The team loads the research vessel Sikuliaq on Oct. 26 in Newport, Oregon. The shipping container in the foreground, labeled Thomson / APL-UW, contains the instruments that will be used during the expedition.John Guillote
A University of Washington team is leaving to study how fall storms, dwindling sea ice and vulnerable coastlines might combine in a changing Arctic. The project leaves Thursday, Nov. 7, from Nome, Alaska in the Bering Strait to spend four weeks gathering data during the fall freeze-up season.
The team will start at site 1, then on to sites 2 and 3. At each site the researchers will sample at specific distances from the coast.University of Alaska Fairbanks
The team aboard the University of Alaska Fairbanks’ research vessel Sikuliaq will begin sampling Nov. 8 at Icy Cape, a barrier island to the west of Utqiagvik, formerly known as Barrow. Then the team will continue farther into the Arctic to sample near Flaxman Island, off the northwest tip of the Arctic National Wildlife Refuge, the week of Nov. 11. The team will also sample off Jones Islands, west of Prudhoe Bay.

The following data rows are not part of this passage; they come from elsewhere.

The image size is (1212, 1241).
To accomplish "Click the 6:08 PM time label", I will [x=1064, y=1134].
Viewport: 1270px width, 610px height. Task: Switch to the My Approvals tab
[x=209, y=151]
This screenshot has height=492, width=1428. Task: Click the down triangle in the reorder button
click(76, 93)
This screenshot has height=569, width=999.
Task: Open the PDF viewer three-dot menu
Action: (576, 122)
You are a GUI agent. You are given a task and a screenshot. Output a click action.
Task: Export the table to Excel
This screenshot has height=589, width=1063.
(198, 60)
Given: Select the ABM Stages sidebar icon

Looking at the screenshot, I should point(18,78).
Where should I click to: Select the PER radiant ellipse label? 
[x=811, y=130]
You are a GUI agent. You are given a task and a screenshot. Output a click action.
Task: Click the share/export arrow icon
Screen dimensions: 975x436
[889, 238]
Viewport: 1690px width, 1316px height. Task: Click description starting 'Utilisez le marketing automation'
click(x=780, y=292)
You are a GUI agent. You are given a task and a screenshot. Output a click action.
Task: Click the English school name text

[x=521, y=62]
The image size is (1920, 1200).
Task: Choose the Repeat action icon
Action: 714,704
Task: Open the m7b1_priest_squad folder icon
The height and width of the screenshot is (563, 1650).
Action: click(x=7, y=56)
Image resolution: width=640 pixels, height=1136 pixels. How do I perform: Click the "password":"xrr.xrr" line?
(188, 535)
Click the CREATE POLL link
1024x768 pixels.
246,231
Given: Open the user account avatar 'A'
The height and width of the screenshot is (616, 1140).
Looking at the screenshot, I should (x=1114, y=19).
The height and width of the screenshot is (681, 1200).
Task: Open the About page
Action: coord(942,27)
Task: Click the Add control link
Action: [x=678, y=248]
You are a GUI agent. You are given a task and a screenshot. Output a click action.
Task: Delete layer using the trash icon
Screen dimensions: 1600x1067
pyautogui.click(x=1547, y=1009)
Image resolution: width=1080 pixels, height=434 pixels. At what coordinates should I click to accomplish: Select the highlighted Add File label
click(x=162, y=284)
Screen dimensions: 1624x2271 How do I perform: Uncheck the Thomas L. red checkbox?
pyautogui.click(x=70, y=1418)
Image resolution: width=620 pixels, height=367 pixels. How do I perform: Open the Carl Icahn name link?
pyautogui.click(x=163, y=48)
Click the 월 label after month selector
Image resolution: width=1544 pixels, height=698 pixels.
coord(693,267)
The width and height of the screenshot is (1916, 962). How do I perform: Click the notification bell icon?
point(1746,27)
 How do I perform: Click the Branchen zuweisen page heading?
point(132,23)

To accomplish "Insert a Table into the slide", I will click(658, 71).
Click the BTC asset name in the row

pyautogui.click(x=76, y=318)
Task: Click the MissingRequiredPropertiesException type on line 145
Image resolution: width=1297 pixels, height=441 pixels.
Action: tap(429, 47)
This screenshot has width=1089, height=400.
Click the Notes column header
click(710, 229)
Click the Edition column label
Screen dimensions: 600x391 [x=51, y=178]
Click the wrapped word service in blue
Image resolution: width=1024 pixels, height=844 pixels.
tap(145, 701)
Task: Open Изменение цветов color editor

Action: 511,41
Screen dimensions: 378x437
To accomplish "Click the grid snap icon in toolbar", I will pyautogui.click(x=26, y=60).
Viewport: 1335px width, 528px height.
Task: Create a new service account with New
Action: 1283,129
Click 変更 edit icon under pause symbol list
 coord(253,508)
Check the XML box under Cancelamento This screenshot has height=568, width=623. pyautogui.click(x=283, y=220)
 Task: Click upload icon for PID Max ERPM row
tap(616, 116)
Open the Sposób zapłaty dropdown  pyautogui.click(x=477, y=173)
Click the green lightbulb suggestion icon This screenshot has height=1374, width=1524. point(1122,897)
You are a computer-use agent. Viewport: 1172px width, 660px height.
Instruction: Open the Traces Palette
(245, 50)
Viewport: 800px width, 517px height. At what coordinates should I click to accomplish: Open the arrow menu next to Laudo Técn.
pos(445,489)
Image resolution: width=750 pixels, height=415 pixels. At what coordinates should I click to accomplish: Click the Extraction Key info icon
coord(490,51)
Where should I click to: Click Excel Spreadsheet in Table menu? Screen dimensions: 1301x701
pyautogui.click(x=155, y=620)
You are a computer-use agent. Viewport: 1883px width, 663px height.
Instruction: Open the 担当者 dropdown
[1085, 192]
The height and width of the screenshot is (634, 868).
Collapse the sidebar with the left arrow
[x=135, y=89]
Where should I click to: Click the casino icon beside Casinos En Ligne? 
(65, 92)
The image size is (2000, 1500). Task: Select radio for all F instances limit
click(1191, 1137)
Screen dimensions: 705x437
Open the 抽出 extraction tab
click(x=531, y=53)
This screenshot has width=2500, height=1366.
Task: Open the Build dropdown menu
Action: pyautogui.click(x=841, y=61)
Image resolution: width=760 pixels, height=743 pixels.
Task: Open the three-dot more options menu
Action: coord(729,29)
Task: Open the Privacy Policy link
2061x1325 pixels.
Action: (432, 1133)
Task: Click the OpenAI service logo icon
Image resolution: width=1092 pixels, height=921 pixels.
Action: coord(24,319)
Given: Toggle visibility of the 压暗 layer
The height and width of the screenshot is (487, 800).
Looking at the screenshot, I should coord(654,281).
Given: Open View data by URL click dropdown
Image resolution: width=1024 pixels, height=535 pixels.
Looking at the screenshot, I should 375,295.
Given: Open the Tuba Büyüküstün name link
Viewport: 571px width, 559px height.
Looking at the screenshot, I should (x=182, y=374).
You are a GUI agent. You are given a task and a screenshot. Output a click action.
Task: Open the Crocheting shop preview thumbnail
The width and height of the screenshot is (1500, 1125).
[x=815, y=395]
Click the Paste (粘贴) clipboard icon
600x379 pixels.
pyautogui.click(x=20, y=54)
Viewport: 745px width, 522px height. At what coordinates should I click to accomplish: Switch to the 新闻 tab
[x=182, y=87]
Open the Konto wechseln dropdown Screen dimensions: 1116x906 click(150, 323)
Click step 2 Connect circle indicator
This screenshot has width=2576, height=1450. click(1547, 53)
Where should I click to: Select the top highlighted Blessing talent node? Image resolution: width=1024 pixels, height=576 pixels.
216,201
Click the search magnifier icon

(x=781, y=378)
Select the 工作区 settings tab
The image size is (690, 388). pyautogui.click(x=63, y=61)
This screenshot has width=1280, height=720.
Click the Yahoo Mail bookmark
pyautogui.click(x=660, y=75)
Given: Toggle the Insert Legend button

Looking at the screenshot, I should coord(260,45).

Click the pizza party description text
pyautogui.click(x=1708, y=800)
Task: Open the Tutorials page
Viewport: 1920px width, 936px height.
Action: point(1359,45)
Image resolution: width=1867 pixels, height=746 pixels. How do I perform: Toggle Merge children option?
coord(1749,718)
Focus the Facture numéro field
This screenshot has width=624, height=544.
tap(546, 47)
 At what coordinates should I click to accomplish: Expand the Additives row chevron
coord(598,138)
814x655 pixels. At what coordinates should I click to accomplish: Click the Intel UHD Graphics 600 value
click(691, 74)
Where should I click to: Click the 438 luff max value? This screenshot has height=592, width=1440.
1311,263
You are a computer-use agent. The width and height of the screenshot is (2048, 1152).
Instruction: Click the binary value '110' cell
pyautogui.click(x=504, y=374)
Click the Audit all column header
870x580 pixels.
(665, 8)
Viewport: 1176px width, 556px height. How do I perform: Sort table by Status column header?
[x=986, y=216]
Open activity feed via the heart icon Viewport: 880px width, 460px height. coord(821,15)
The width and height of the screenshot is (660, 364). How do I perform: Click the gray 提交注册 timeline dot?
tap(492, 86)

The ship is expected back in Dutch Harbor on Dec. 2.
This past September, the extent of sea ice covering the Arctic Ocean was one of the smallest extents ever recorded. As of late October, the sea ice is at the smallest area ever recorded for this time of year. One concern is what these changes will mean for coastal erosion and fall flooding in low-lying areas.
“After another near-record low in Arctic sea ice this summer, we are loading up for an expedition to learn how the ice returns in the autumn – and whether or not it returns in time to protect the Arctic coastlines from the fall storms,” said principal investigator Jim Thomson, an oceanographer at the UW Applied Physics Laboratory and a faculty member of civil and environmental engineering.
The project, Coastal Ocean Dynamics in the Arctic, or CODA, will look at how water currents shift and waves hit the coast with more open water, to provide better forecasts and predictions for the region’s future.
Outreach plans include regular field updates on the website, Ice in Motion, and the project page. The team will also host livestream events from onboard the Sikuliaq: one targeted at classrooms, on Nov. 13 at 11 a.m. Pacific Time, and one open to the general public, on Nov. 20 at 11 a.m. Pacific Time. Both livestream events are free; sign up here.
“These observations will provide an opportunity to closely study the role of coastal sea ice in dissipating wind-generated waves in the Arctic Ocean,” said co-principal investigator Nirnimesh Kumar, an assistant professor of civil and environmental engineering. “The ongoing reduction in seasonal ice cover in the Arctic Ocean may cause enhanced wave activity along the northern Alaskan coast, contributing to rapid coastal erosion and local flooding issues.”
Partners include the U.S. Naval Research Laboratory and the U.S. National Ice Center. The project is funded by the National Science Foundation.